Historycznym powodem tej decyzji projektowej jest wydajność. Przechowując dane sesji w ciasteczku, PrestaShop unika wyszukiwania sesji po stronie serwera przy każdym zapytaniu. Nie ma potrzeby odczytu z pliku sesji, odpytywania bazy danych ani łączenia się z serwerem sesji. Dane przychodzą wraz z zapytaniem, już dostępne.

Jednak to podejście ma wady, które stają się bardziej istotne w miarę rozwoju sklepu. Rozmiar ciasteczka rośnie wraz z ilością przechowywanych danych, a każde zapytanie HTTP (w tym zapytania o obrazy, CSS i pliki JavaScript) wysyła pełne ciasteczko do serwera. Ciasteczko o rozmiarze 4 KB wysyłane z 30 zapytaniami o zasoby na każde załadowanie strony oznacza 120 KB niepotrzebnego pasma przesyłania na jedno załadowanie strony. Ten narzut jest mierzalny na połączeniach mobilnych i przy dużej skali.

Rozmiar ciasteczka i wpływ na wydajność

Ciasteczka przeglądarki mają praktyczny limit rozmiaru wynoszący około 4096 bajtów na jedno ciasteczko. Ciasteczko front office PrestaShop może zbliżyć się do tego limitu lub go przekroczyć, zwłaszcza gdy moduły dodają własne dane do ciasteczka za pośrednictwem hooka hookActionBeforeSubmitAccount lub bezpośrednio modyfikując obiekt ciasteczka.

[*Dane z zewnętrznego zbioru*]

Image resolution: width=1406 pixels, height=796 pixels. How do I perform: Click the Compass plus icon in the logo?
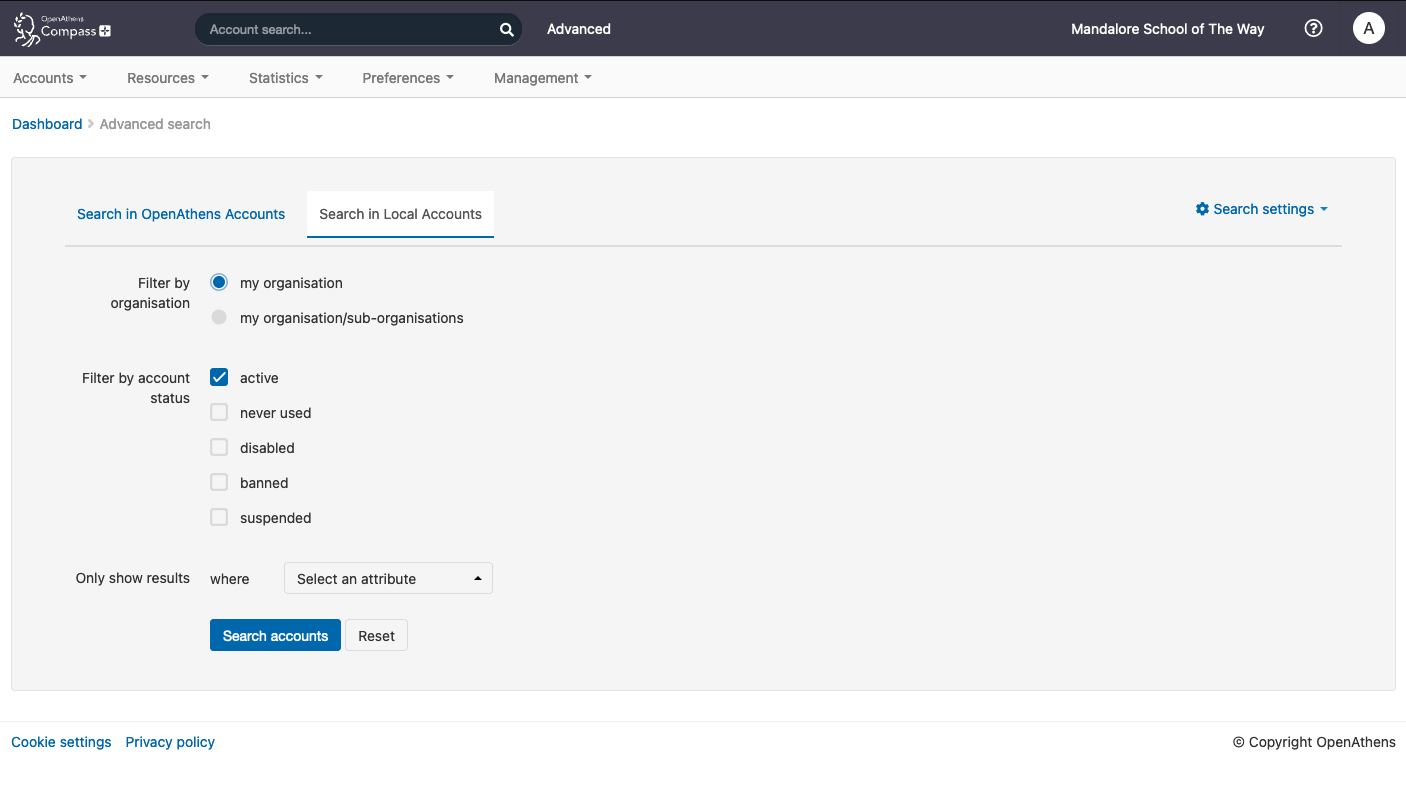tap(105, 32)
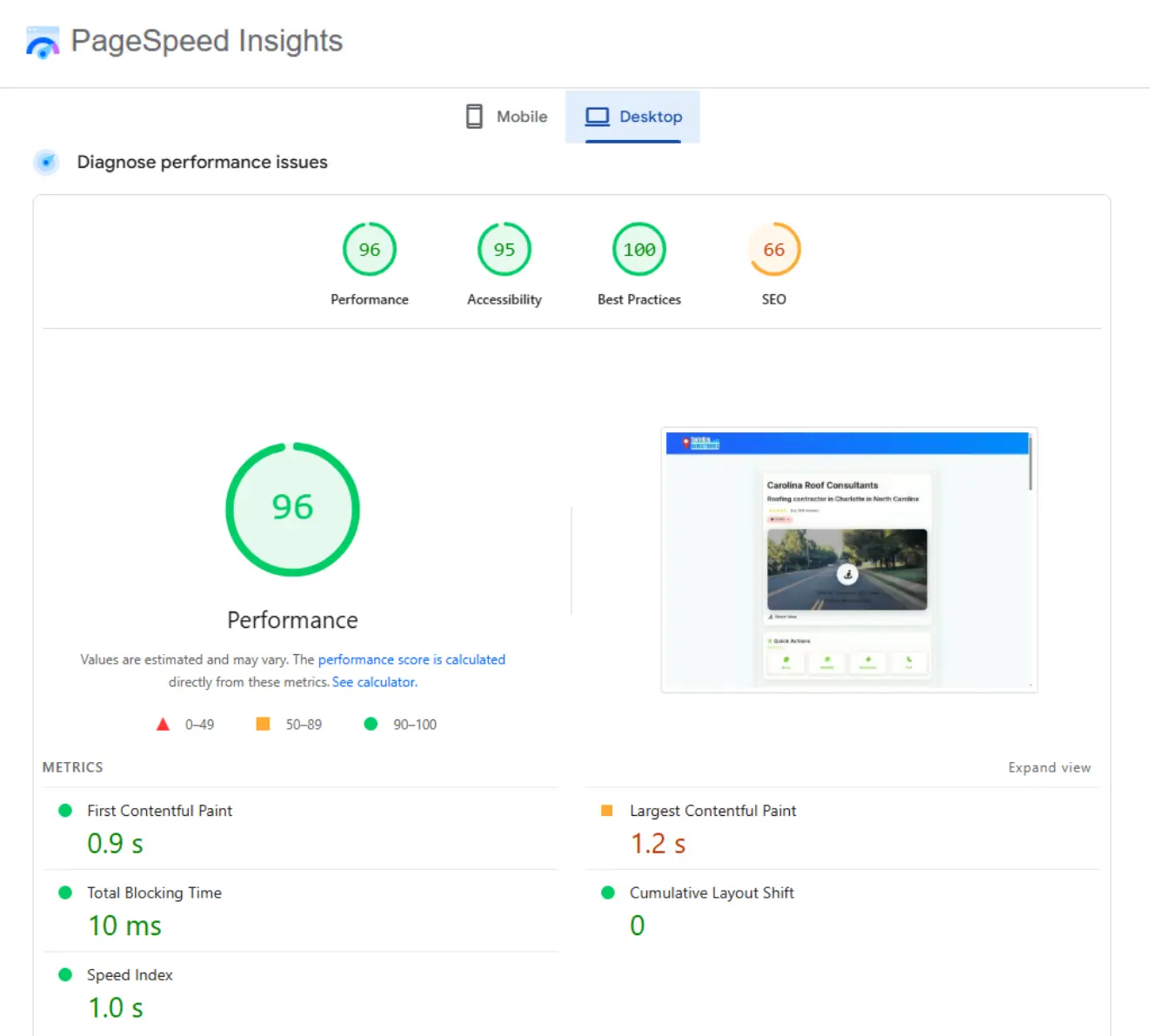Select the Performance score gauge showing 96
Viewport: 1150px width, 1036px height.
[x=369, y=249]
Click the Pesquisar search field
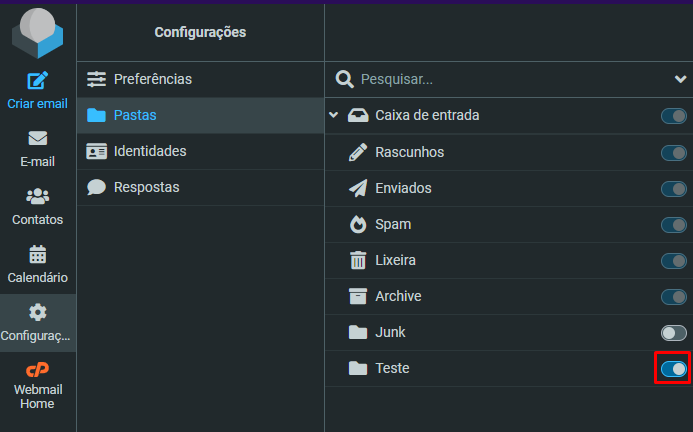This screenshot has width=693, height=432. (513, 79)
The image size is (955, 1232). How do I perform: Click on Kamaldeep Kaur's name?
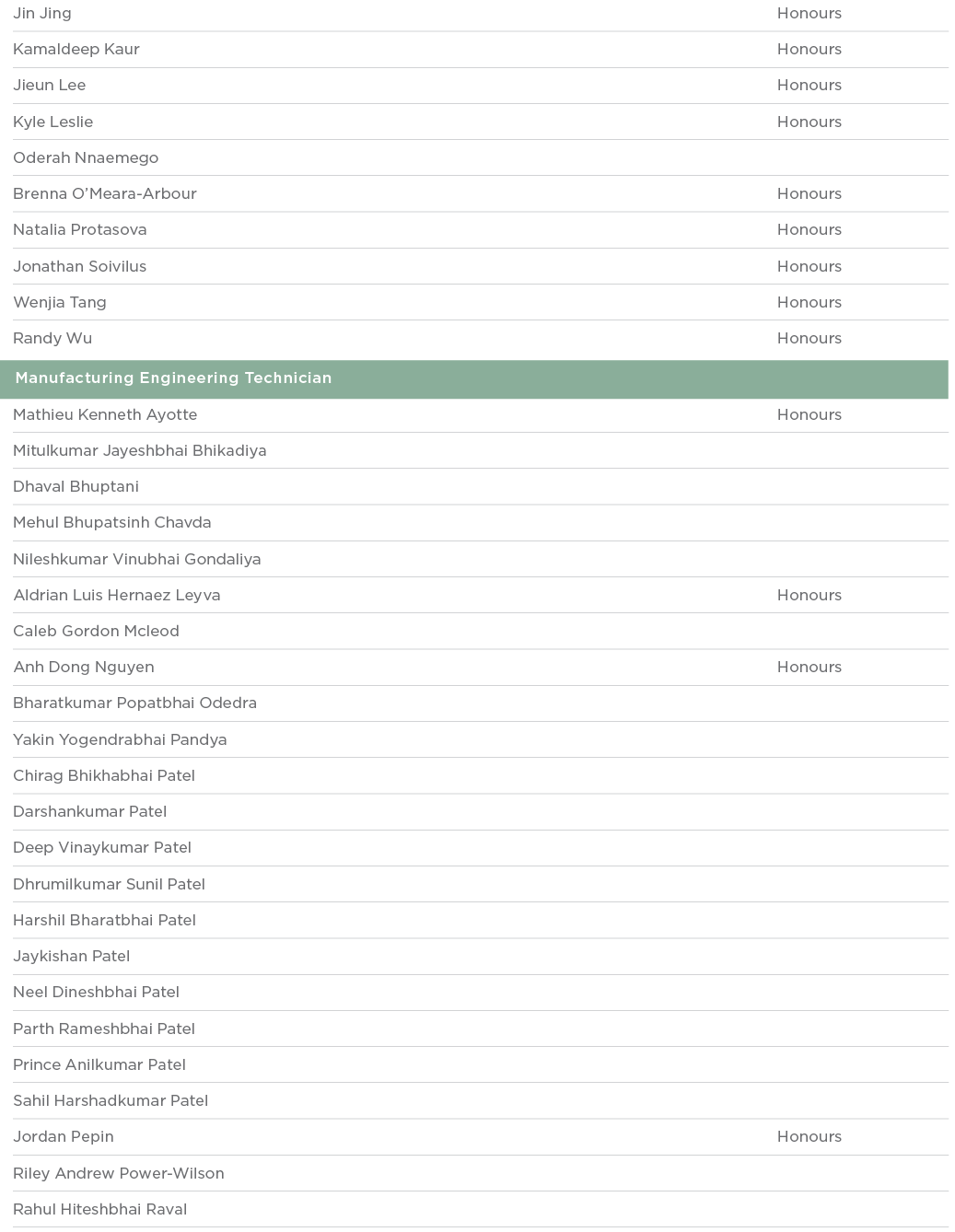point(76,50)
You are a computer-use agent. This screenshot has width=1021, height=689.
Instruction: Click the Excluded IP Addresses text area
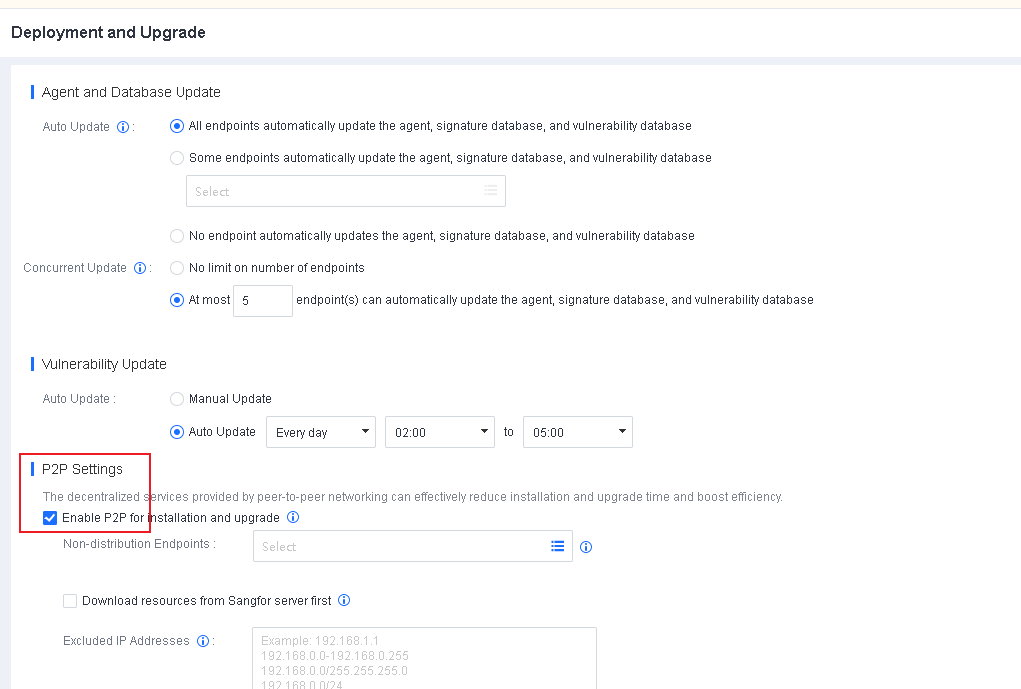point(424,658)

Pomiar wpływu rozmiaru ciasteczka

Aby zobaczyć, jak ciasteczka wpływają na wydajność Twojego sklepu, otwórz narzędzia deweloperskie przeglądarki i przejdź do zakładki Sieć. Spójrz na nagłówki zapytania dla dowolnego zapytania do Twojej domeny. Nagłówek Cookie pokazuje wszystkie wysyłane ciasteczka. Zwróć uwagę na jego rozmiar. Teraz spójrz na nagłówki zapytania dla zasobu statycznego (obrazu lub pliku CSS) w tej samej domenie. Te same ciasteczka są wysyłane z tym zapytaniem, dodając narzut bez żadnego powodu.

Redukcja narzutu ciasteczek dla zasobów statycznych

Najskuteczniejszym sposobem eliminacji narzutu ciasteczek dla plików statycznych jest serwowanie ich z innej domeny (domeny bez ciasteczek). W PrestaShop możesz skonfigurować serwery mediów w back office w sekcji Zaawansowane parametry > Wydajność. Gdy ustawisz serwer mediów jak static.twojadomena.com, PrestaShop serwuje obrazy, CSS i JavaScript z tej domeny. Ponieważ ciasteczka są specyficzne dla domeny, żadne ciasteczka nie są wysyłane z zapytaniami do domeny mediów.

Alternatywnie, CDN taki jak Cloudflare, Fastly lub CloudFront może serwować Twoje zasoby statyczne. Serwery brzegowe CDN zazwyczaj usuwają ciasteczka z cachowanych odpowiedzi, więc nawet jeśli ciasteczka są wysyłane w zapytaniu, odpowiedź pochodzi z cache bez narzutu podróży w obie strony do serwera źródłowego.

Rozdęcie ciasteczek przez moduły

Moduły firm trzecich czasami dodają dane do ciasteczka PrestaShop bez uwzględnienia konsekwencji rozmiaru. Każdy moduł, który przechowuje wartość w ciasteczku, zwiększa jego rozmiar i narzut przy każdym zapytaniu. Jeśli Twoje ciasteczko jest niezwykle duże, sprawdź, jakie dane dodały moduły, badając odszyfrowaną zawartość ciasteczka lub przeglądając kod modułów w poszukiwaniu wywołań $this->context->cookie->mymodule_value = ....

Dobrze zaprojektowane moduły używają przechowywania po stronie serwera (bazy danych lub cache) i przechowują w ciasteczku co najwyżej mały identyfikator. Źle zaprojektowane moduły zrzucają pełne struktury danych do ciasteczka, nadmiernie zwiększając jego rozmiar. Jeśli zidentyfikujesz problematyczny moduł, skontaktuj się z deweloperem lub zastąp przechowywanie w ciasteczku przechowywaniem opartym na bazie danych z wykorzystaniem identyfikatora sesji.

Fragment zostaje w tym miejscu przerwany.